WORK TO DO: Reproduce verbatim the part of the records that opens with the line containing "The height and width of the screenshot is (495, 881)." and runs through the final line of the records.

──────── AVAILABLE DATA

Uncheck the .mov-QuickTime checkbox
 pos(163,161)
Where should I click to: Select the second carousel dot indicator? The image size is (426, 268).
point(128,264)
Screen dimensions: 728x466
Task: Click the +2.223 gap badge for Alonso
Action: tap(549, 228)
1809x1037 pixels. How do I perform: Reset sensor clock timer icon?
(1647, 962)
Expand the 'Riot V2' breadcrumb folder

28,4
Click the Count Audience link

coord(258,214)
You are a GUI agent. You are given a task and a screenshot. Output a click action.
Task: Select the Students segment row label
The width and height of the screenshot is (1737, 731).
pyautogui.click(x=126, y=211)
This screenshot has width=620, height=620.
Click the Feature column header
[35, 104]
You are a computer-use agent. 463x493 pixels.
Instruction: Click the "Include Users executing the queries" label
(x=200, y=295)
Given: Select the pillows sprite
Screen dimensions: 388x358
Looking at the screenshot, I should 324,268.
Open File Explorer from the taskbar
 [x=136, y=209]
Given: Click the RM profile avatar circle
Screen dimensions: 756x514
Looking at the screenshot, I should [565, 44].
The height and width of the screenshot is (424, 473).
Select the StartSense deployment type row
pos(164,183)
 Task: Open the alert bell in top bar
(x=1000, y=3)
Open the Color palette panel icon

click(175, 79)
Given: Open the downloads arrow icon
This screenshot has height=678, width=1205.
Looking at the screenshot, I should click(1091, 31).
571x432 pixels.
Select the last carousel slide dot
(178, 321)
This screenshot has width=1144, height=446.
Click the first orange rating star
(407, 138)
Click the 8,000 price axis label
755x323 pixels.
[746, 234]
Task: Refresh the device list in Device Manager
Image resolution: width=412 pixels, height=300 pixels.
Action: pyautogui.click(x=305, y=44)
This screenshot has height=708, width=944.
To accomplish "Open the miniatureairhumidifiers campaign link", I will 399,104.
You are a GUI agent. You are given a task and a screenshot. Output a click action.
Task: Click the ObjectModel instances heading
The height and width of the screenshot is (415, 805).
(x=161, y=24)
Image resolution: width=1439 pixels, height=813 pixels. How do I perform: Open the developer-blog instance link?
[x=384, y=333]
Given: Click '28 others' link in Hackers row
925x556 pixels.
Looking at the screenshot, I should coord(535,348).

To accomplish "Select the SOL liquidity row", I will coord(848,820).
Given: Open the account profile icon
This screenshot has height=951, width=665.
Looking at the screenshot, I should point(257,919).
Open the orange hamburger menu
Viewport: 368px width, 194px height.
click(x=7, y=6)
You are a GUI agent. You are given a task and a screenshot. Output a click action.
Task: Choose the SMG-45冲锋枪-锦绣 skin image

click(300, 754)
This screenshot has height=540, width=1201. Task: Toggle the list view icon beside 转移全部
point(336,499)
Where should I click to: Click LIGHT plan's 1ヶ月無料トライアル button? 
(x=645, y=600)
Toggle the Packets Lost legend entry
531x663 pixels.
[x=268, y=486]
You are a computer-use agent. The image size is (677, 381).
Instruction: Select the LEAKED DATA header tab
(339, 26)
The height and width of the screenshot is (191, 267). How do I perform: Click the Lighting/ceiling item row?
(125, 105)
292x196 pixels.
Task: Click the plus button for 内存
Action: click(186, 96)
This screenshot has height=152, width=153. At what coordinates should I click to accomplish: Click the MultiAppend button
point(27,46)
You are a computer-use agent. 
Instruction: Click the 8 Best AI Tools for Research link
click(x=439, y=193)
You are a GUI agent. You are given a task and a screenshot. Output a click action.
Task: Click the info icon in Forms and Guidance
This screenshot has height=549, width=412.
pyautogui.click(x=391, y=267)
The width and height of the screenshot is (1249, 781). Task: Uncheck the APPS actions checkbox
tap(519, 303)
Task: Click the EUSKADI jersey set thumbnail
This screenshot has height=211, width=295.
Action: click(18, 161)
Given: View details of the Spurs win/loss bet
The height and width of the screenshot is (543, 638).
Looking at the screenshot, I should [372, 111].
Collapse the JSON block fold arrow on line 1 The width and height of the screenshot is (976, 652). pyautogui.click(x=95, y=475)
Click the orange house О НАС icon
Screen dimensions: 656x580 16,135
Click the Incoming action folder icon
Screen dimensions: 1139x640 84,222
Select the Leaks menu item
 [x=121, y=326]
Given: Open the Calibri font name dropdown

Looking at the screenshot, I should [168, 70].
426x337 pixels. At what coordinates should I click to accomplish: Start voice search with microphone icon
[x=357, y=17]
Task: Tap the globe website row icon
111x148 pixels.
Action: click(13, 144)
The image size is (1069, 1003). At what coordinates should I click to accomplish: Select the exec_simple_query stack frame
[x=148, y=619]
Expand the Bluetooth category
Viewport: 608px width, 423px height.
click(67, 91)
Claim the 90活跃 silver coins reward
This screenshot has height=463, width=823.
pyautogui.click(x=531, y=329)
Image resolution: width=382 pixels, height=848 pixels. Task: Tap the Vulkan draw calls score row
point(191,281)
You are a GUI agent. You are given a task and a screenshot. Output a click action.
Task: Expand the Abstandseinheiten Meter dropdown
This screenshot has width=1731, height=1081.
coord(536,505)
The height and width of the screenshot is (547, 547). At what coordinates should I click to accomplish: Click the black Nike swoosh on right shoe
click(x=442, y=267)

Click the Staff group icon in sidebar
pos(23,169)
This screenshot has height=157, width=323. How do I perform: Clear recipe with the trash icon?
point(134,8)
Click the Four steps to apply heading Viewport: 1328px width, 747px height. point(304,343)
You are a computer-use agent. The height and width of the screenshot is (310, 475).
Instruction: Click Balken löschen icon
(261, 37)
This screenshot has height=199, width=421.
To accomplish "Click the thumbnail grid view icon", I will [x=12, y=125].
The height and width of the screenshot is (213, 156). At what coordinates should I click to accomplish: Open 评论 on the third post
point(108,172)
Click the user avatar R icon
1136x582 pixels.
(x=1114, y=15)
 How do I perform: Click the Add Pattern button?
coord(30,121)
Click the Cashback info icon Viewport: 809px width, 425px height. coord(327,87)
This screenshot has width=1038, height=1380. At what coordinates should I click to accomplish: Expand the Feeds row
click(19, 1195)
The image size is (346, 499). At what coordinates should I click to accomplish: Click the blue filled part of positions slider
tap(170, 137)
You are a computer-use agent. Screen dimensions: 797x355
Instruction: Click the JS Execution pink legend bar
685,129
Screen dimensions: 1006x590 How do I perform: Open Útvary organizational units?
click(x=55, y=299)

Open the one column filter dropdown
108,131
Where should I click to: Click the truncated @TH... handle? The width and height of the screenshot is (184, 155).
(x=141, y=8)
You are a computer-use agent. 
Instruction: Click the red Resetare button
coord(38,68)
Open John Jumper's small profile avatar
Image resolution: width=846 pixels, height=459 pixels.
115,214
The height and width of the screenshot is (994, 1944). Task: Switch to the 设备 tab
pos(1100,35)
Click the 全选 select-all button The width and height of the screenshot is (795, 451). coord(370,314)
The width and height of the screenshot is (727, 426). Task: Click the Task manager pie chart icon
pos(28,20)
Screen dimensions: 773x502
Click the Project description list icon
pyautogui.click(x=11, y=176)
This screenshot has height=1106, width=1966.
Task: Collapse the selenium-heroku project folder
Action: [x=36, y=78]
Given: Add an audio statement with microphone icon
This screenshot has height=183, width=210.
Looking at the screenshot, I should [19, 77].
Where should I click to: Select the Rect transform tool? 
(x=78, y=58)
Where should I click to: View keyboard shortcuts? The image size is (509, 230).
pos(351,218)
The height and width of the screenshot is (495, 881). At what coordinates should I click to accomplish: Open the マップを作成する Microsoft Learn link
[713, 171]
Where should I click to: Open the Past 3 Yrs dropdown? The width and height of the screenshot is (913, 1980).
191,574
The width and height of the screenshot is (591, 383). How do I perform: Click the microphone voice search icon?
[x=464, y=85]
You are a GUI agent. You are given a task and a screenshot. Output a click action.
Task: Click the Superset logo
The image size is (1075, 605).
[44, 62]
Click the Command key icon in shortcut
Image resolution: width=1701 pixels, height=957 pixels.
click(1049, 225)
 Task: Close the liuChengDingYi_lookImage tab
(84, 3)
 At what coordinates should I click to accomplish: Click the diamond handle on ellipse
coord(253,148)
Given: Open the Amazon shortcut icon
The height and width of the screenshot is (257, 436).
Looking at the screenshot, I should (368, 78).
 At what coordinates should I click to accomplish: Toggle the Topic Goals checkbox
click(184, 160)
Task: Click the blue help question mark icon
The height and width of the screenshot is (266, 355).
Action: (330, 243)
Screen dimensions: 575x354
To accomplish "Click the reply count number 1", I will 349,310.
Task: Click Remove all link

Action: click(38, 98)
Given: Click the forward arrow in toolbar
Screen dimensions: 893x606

────────────────

TASK RESPONSE:
The height and width of the screenshot is (495, 881). At what coordinates should I click to accomplish: Open the マップを作成する Microsoft Learn link
[713, 171]
Where should I click to: Open the Past 3 Yrs dropdown? The width and height of the screenshot is (913, 1980).
191,574
The width and height of the screenshot is (591, 383). How do I perform: Click the microphone voice search icon?
[x=464, y=85]
You are a GUI agent. You are given a task and a screenshot. Output a click action.
Task: Click the Superset logo
The image size is (1075, 605).
[44, 62]
Click the Command key icon in shortcut
Image resolution: width=1701 pixels, height=957 pixels.
click(1049, 225)
 Task: Close the liuChengDingYi_lookImage tab
(84, 3)
 At what coordinates should I click to accomplish: Click the diamond handle on ellipse
coord(253,148)
Given: Open the Amazon shortcut icon
The height and width of the screenshot is (257, 436).
Looking at the screenshot, I should (368, 78).
 At what coordinates should I click to accomplish: Toggle the Topic Goals checkbox
click(184, 160)
Task: Click the blue help question mark icon
The height and width of the screenshot is (266, 355).
Action: (330, 243)
Screen dimensions: 575x354
To accomplish "Click the reply count number 1", I will 349,310.
Task: Click Remove all link

Action: click(38, 98)
Given: Click the forward arrow in toolbar
Screen dimensions: 893x606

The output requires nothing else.